Text segment:
+ + + + + + +

Here is the 17th version of improvement patches for making persistent
ring buffers robust to failures.
The previous version is here:

https://lore.kernel.org/all/177547105523.259641.14385891517704197263.stgit@mhiramat.tok.corp.google.com/

This version fixes some review comments from Sashiko[1], which
includes:
[2/5] Fix to use rb_page_size() of rewound pages for entry_bytes.
[3/5] - Fix to verify head_page at first before using its timestamp.
      - Reset timestamp if the page is invalid.
[4/5] - In rb_test_inject_invalid_pages(), changed entry_bytes and
       idx to unsigned long
      - Added NULL checks for cpu_buffer and meta.
      - In allocate_trace_buffer(), added a NULL check for tr->name
       before comparing it with strcmp.
[5/5] Added NULL check for dpage in rbm_show in ring_buffer.c.

+ + + + + + +

Job A: Transcribe the records from the line that contains "Screen dimensions: 637x459" through the line that contains "click(x=995, y=144)", including both of those lines.
The text and the records were drawn from separate sources.

Records taken from a collection
+ + + + + + +

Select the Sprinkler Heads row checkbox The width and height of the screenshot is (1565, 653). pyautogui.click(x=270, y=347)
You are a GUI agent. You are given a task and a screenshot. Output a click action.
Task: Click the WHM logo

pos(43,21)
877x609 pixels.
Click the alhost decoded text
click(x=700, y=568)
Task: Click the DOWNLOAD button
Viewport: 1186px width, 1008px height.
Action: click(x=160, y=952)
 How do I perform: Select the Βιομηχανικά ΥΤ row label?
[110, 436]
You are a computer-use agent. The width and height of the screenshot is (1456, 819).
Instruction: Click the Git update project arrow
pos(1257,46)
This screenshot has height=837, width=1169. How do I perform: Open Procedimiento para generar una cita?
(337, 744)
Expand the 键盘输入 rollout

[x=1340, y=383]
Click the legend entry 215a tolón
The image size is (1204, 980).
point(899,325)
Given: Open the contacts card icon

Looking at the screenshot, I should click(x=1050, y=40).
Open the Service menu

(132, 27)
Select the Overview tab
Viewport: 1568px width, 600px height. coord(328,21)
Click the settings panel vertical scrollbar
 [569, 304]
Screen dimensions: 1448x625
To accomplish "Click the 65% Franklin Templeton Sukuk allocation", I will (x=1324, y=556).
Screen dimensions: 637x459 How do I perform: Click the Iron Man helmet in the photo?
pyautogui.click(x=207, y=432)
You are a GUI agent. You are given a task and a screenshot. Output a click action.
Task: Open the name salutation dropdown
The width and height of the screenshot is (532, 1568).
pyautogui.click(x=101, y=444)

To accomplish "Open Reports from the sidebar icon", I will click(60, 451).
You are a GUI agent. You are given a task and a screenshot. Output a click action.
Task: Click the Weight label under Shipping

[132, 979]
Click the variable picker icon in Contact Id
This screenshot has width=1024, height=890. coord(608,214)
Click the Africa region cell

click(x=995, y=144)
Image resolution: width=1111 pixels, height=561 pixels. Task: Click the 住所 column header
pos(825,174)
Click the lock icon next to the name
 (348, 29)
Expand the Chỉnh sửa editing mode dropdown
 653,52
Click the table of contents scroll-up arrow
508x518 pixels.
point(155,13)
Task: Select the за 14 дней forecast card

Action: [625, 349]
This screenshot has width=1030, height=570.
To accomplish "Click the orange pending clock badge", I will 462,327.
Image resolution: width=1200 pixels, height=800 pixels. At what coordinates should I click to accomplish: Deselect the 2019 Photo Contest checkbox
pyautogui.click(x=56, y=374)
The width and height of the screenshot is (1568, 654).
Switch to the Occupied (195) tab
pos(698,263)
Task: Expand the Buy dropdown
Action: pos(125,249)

+ + + + + + +

Job B: Reproduce the ring buffer patch note word for word.

Task solution A:
Screen dimensions: 637x459 How do I perform: Click the Iron Man helmet in the photo?
pyautogui.click(x=207, y=432)
You are a GUI agent. You are given a task and a screenshot. Output a click action.
Task: Open the name salutation dropdown
The width and height of the screenshot is (532, 1568).
pyautogui.click(x=101, y=444)

To accomplish "Open Reports from the sidebar icon", I will click(60, 451).
You are a GUI agent. You are given a task and a screenshot. Output a click action.
Task: Click the Weight label under Shipping

[132, 979]
Click the variable picker icon in Contact Id
This screenshot has width=1024, height=890. coord(608,214)
Click the Africa region cell

click(x=995, y=144)

Task solution B:
Here is the 17th version of improvement patches for making persistent
ring buffers robust to failures.
The previous version is here:

https://lore.kernel.org/all/177547105523.259641.14385891517704197263.stgit@mhiramat.tok.corp.google.com/

This version fixes some review comments from Sashiko[1], which
includes:
[2/5] Fix to use rb_page_size() of rewound pages for entry_bytes.
[3/5] - Fix to verify head_page at first before using its timestamp.
      - Reset timestamp if the page is invalid.
[4/5] - In rb_test_inject_invalid_pages(), changed entry_bytes and
       idx to unsigned long
      - Added NULL checks for cpu_buffer and meta.
      - In allocate_trace_buffer(), added a NULL check for tr->name
       before comparing it with strcmp.
[5/5] Added NULL check for dpage in rbm_show in ring_buffer.c.